GIVEN TASK 1:
From the passage on Britain's response to Ukraine, extract word for word the span that begins at "March 10th, 2022" and stops after "threat and danger.".
GIVEN TASK 2:
Extend the commentary on Britain's response to Ukraine by writing what follows its final sentence.

-- Start TEXT PASSAGE --

Britain’s post-humanitarian response to Ukraine: Preserving a racist migration regime

1 comment | 27 shares

Estimated reading time: 5 minutes

Lee Edwards

March 10th, 2022

Britain’s post-humanitarian response to Ukraine: Preserving a racist migration regime

1 comment | 27 shares

Estimated reading time: 5 minutes

Lee Edwards, Professor of Strategic Communications and Public Engagement in the Department of Media and Communications at LSE, writes that even though the media coverage constructs Ukraine as an exceptional case of conflict and horror, Britain’s post-humanitarian response clearly maintains a racialised state, where a benevolent public narrative and minor policy change allows both politicians and citizens to feel good about themselves and yet construct refugees as a threat and danger.

-- End TEXT PASSAGE --
-- Start LISTED ENTRIES --

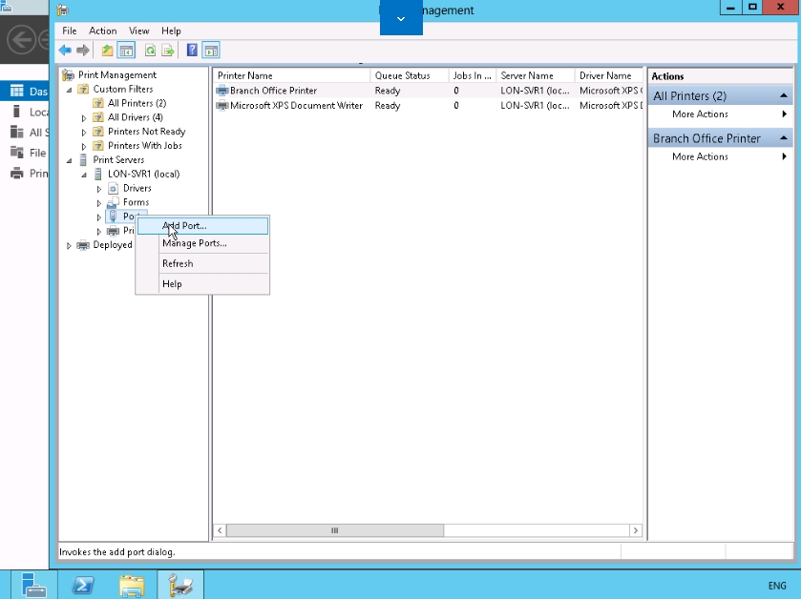Toggle Show/Hide Console Tree toolbar icon
The width and height of the screenshot is (801, 599).
(125, 51)
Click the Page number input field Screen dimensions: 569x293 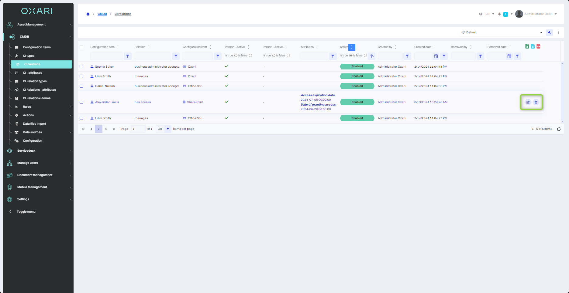pos(137,129)
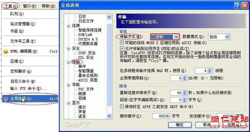This screenshot has width=250, height=132.
Task: Click tree scrollbar down arrow
Action: [x=109, y=116]
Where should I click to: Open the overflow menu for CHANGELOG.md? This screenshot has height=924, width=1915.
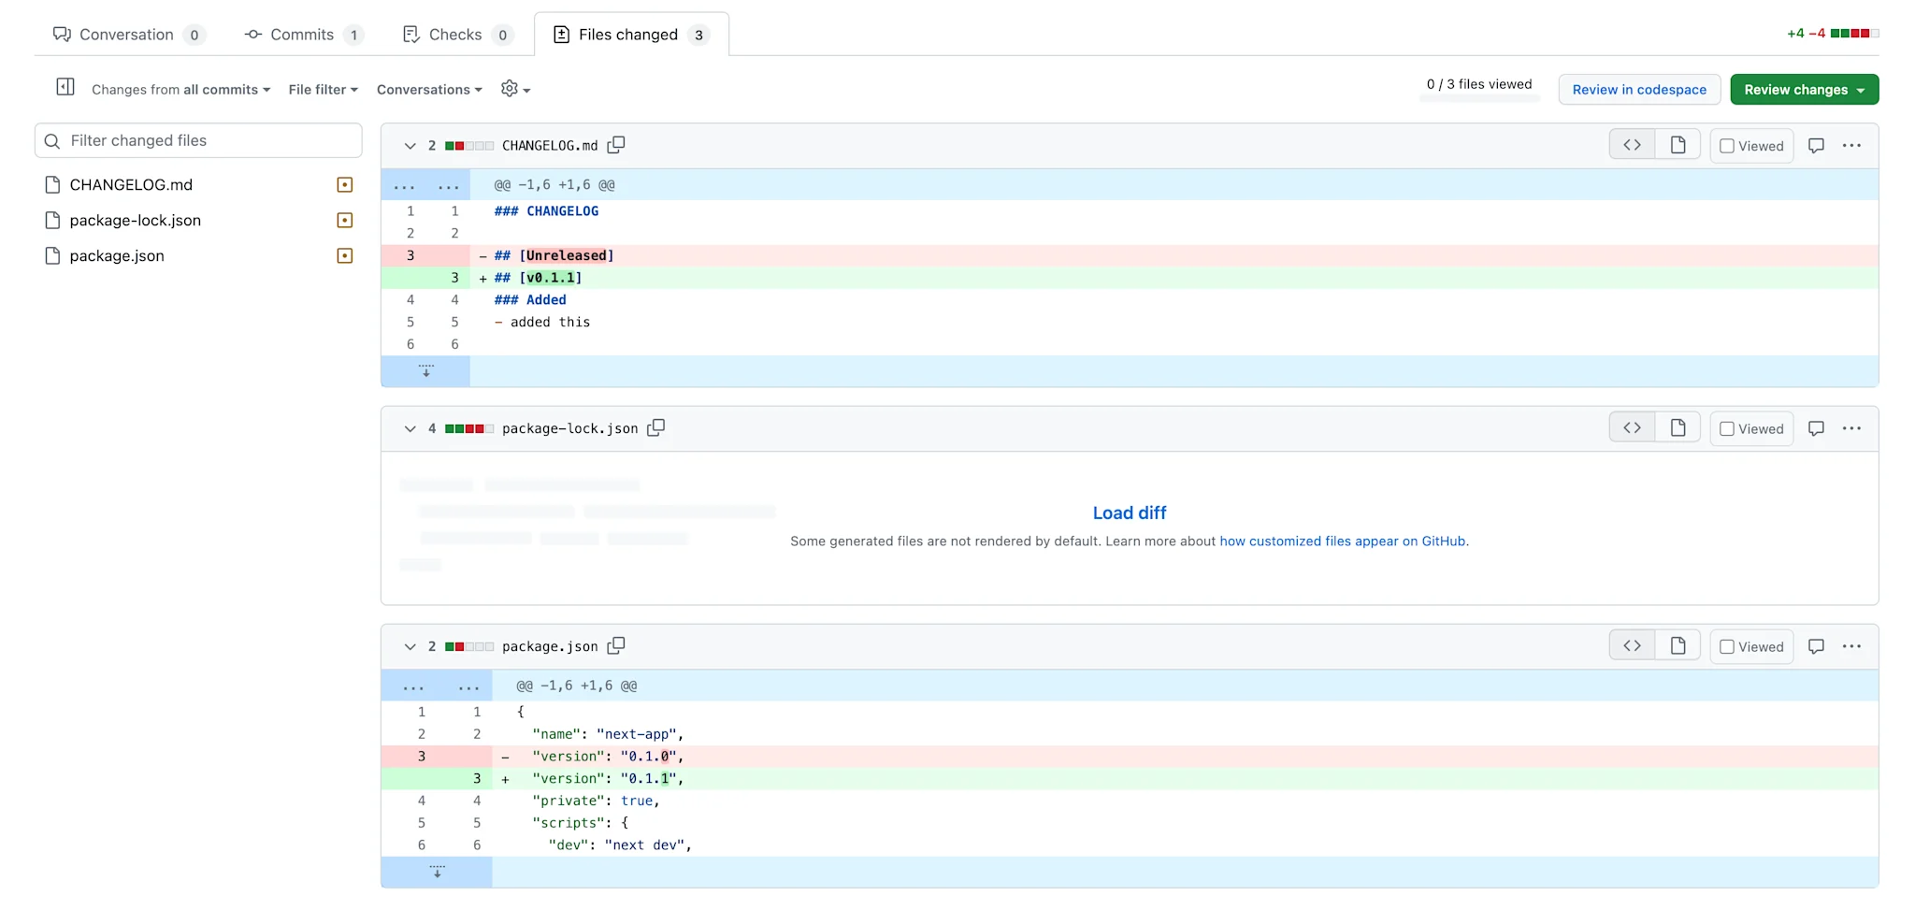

-- End LISTED ENTRIES --

RIGHT ANSWER 1:
March 10th, 2022

Britain’s post-humanitarian response to Ukraine: Preserving a racist migration regime

1 comment | 27 shares

Estimated reading time: 5 minutes

Lee Edwards, Professor of Strategic Communications and Public Engagement in the Department of Media and Communications at LSE, writes that even though the media coverage constructs Ukraine as an exceptional case of conflict and horror, Britain’s post-humanitarian response clearly maintains a racialised state, where a benevolent public narrative and minor policy change allows both politicians and citizens to feel good about themselves and yet construct refugees as a threat and danger.

RIGHT ANSWER 2:
The UK government’s response to the Russian invasion of Ukraine has a predictable binary logic. The Prime Minister has declared that President Putin is delivering an ‘unprovoked, premeditated and barbaric attack’ on a ‘free and peaceful neighbour’ while Ukrainians are ‘fighting heroically’ and are a ‘brave country’. In the face of multiple criticisms of Ukraine’s allies not doing enough to stop the Russian invasion, the UK’s Secretary of State for Culture, Media and Sport, Nadine Dorries, has declared that goodness resides in Britain, which ‘has led a united Western response to [Putin’s] brutality’. ‘Culture is the third front in the Ukrainian war’, according to the Secretary of State – a front for which, conveniently, the ‘full might of the UK’s soft power’ can be mobilised without fear of starting a third world war. In the media, the truth of western news outlets is contrasted with the disinformation emanating from Russian sources (including President Putin), and the nobility of Ukrainian civilians returning to fight is contrasted with the Russian army on the march in Ukraine, threatening Europe’s safety by seizing nuclear power stations.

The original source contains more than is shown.